In January, the Hudson Yards/Hell’s Kitchen Alliance asked for the public’s help in naming a green space between 10th and 11th avenues, from West 33rd to West 36th streets, which opened to the public in August.

After reviewing submissions from more than 150 respondents, the alliance chose “Hudson Boulevard Park” as its finalist, executive director Robert Benfatto said Thursday.

That name was submitted six times, results of the survey showed.

“Hudson Yards Park,” “Hudson Boulevard Park” and “Hudson Park” were submitted the most — with 11, six and five submissions, respectively.

"Hudson Boulevard Park" had been tossed around even before the crowdsourcing campaign, as the alliance's board worked with a consultant during the naming process, Benfatto explained.

“We discussed all of them… and [the board] just went along with that one,” he said. “It gave a destination for where the park is, and it distinguished it from Hudson River Park.”

While some submissions — like “Devil’s Playground,” “Hell of a Park” and “Hell’s Heavenly Park" —  played off the Hell's Kitchen name, the alliance's naming committee had already moved away from neighborhood-themed titles prior to releasing the survey, an August 2015 presentation showed.

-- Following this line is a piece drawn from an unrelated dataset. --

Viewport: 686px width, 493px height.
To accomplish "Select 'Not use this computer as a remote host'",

“Notions related to Hell or Devil are too negative and feel like an appropriation of Hell’s Kitchen,” it said.

The committee also expressed concerns about the word "Hudson," which it felt could be "tied [too much] to Hudson Yards’ identity, and not inclusive enough of the entire community," according to the presentation.

Some respondents used the survey to voice their opinions on the changing neighborhood, with submissions like “Privilege Park,” “Gentrification Park,” “Long Time Residents Get Lost Park,” “Only The Rich Can Be Here Park” and “Developer’s Little Poop.”

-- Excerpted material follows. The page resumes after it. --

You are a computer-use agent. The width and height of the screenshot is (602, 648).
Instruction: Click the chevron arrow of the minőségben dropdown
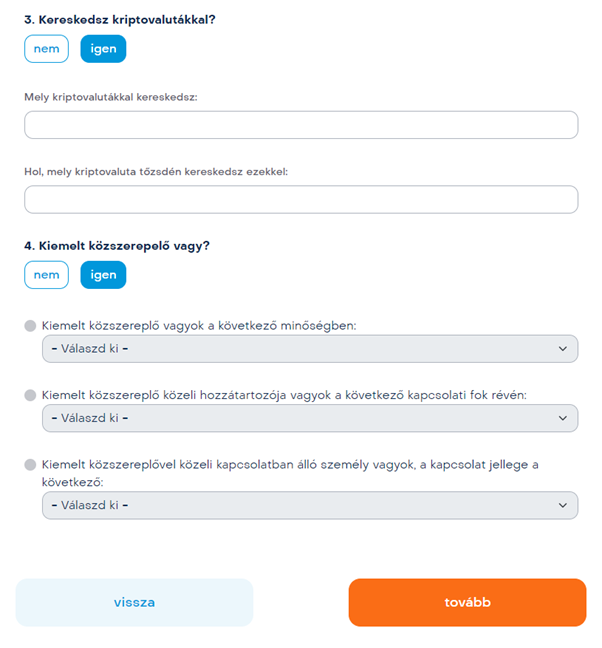pyautogui.click(x=563, y=349)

“David Bowie Park,” “Ziggy Stardust Park,” “Pete Seeger Park” and “Lou Reed Park” were among the musically inclined submissions.

“Visitors can go take a walk on the wild side,” the person who submitted “Lou Reed Park” said.

Politicians, local officials and historic figures were also thrown into the mix, with suggestions like “Michael Bloomberg Park,” “Christine Quinn Park,” “Alexander Hamilton Park,” “Jane Jacobs Park,” “Christine Berthet Park” and the “Sarah Palin Memorial Park.”

Others submitted general guidelines for the naming process rather than names.

“Do not name after a [Community Board 4] member — past or present,” one submission read.

“Anything that doesn’t confuse it with Hudson River Park,” another said.

“What in the world is wrong with Hudson Yards Park?” one person wrote as his or her third submission after suggesting “Hudson Yards Park” twice.

Submissions like “New Park,” “Nice New Park” and “Quite Nice New Park” took a more literal approach.

Elected officials, the Javits Center, W42ST, the Municipal Arts Society of New York and the alliance itself circulated the survey online and via email prior to board discussion, Benfatto said.

A city Parks Department spokeswoman on Thursday noted the “Hudson Boulevard Park” name is still “just a recommendation.”

“No decision has been made yet on the name,” she said, adding that the department’s commissioner, Mitchell Silver, will review the name.